Thanks to everyone for your input.
#2
She is now saying that she doesn't want the kids to go the same school because they may hear about my affair with another parent at the school. I think the damage of switching from a small private school to a large public school would be more substantial than the potential of a rumor getting back to them.
#3
No plans at this point for cohabitation. Down the road (years) if the test of time shows us that we are a good match, it may be a possibility.
#4
Correct. Not one of my most proud moments.
#5
My paramour's SBTX snooped through her email yesterday and found some, um, "revealing" photos that we had sent to eachother some time ago.  :-[ He told my SBTX about the emails, but I don't think he forwarded them to anyone (hopefully) and am also hoping he doesn't spread the word to anyone else. I'm not really sure how this may affect the outcome of any custody hearings.

Has anyone else had a similar experience?
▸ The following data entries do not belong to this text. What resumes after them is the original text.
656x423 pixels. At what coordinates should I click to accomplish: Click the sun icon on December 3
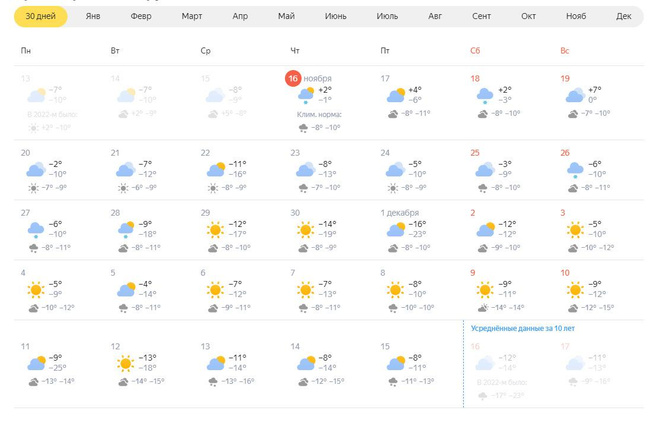[574, 231]
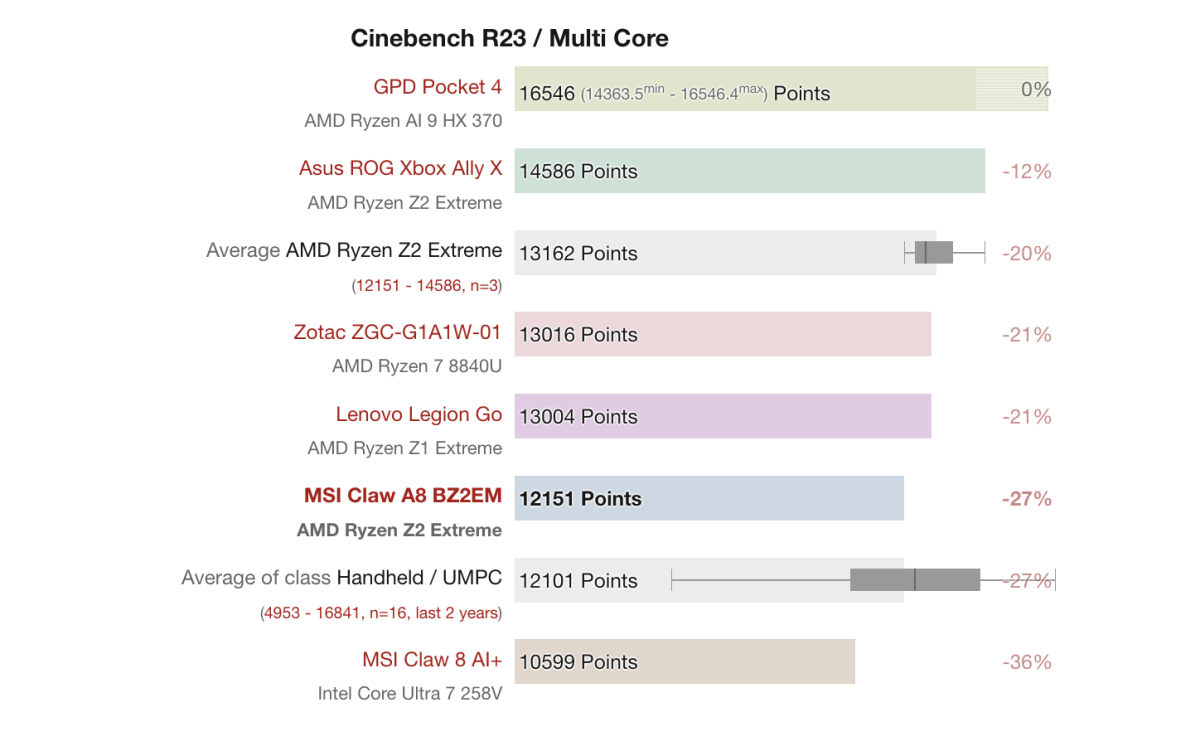Click the GPD Pocket 4 device link

(x=437, y=87)
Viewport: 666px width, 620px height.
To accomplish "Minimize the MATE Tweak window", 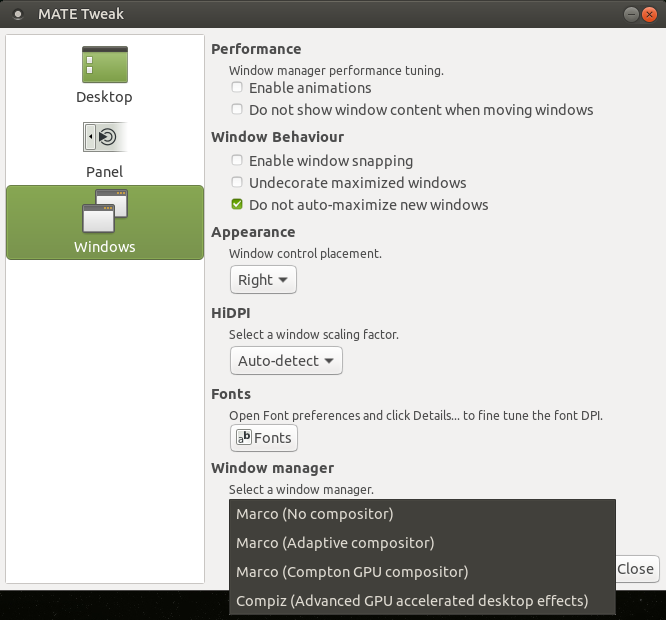I will [x=631, y=15].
Do you know if this could have any effect on "Moral Fitness" arguments?

Yes, the photos were perhaps inappropriate, but sent privately between adults. I know the laws around snooping through a spouse's email are vague at best. Any insight would be helpful.

Thanks!
#6
Thank you. No orders yet. I'm going to try to convince her one more time before I take that route.
#7
Personal reasons, not the kids' best interest, has driven my SBTX to attempt to withdraw my children (8 and 11) from their life-time private school to a huge public school in a different school district. She would have to forge documents (lease, utility bills) to allow them to be admitted in the other school. The kids know about the divorce and would be devastated by having to change schools. They do know a couple of students in the new school, but I'm afraid that the stress of the divorce/living arrangements double with the trauma of changing schools would be too much for them to process all at once. She hasn't told them yet. She's waiting for the enrollment process at the new school to be complete. She wants to make me be the one to handle the enrollment, but I'm refusing.

The reason she doesn't want them to go to their current school is because I had an affair (not proud of it, but that's where it's at) and the paramour's children also attend the school. SBTX says that she'd be embarrassed to show her face at the school and refuses to be "put under a microscope" by other parents/faculty.

Truth is, I've spoken to many of the other parents and staff at the school and they all have been surprisingly supportive and non-judgmental, including the priest. SBTX has spoken to no one at the school except for the office manager.

Bottom line: I don't want my kids traumatized further. Is there any way to stop the transfer?
#8
Thank you for your story, Kitty. That's what I'm SOOO afraid of. My kids would be crushed. I am a very active and involved father and I can feel their sadness when I have to take them back home after only being allowed to spend a few hours with them on her terms. I'm sure they would have severe anxiety/alienation issues if they were to move 700 miles away based solely on her anger and not their needs. She's a good  mom and this just seems so selfish of her and out of character.
#9
My spouse and I have just been separated a couple of months and haven't even really gotten the divorce proceedings started. We just had a not-so-friendly meeting and she threatened to move the kids (8 and 11) out of state saying that we're still married and she's allowed to do that. At the same time, she says that she won't go for 50/50 custody because it would disturb their routine too much (she's already kicked me out of the house and pulled them out of their school of 4 and 6 years respectively). Contradictory, I know, but that's how she is. I don't know if moving the kids is an idle threat or not. My kids would be completely devastated. Should I get a TRO just in case? What do I do? She's starting to scare me.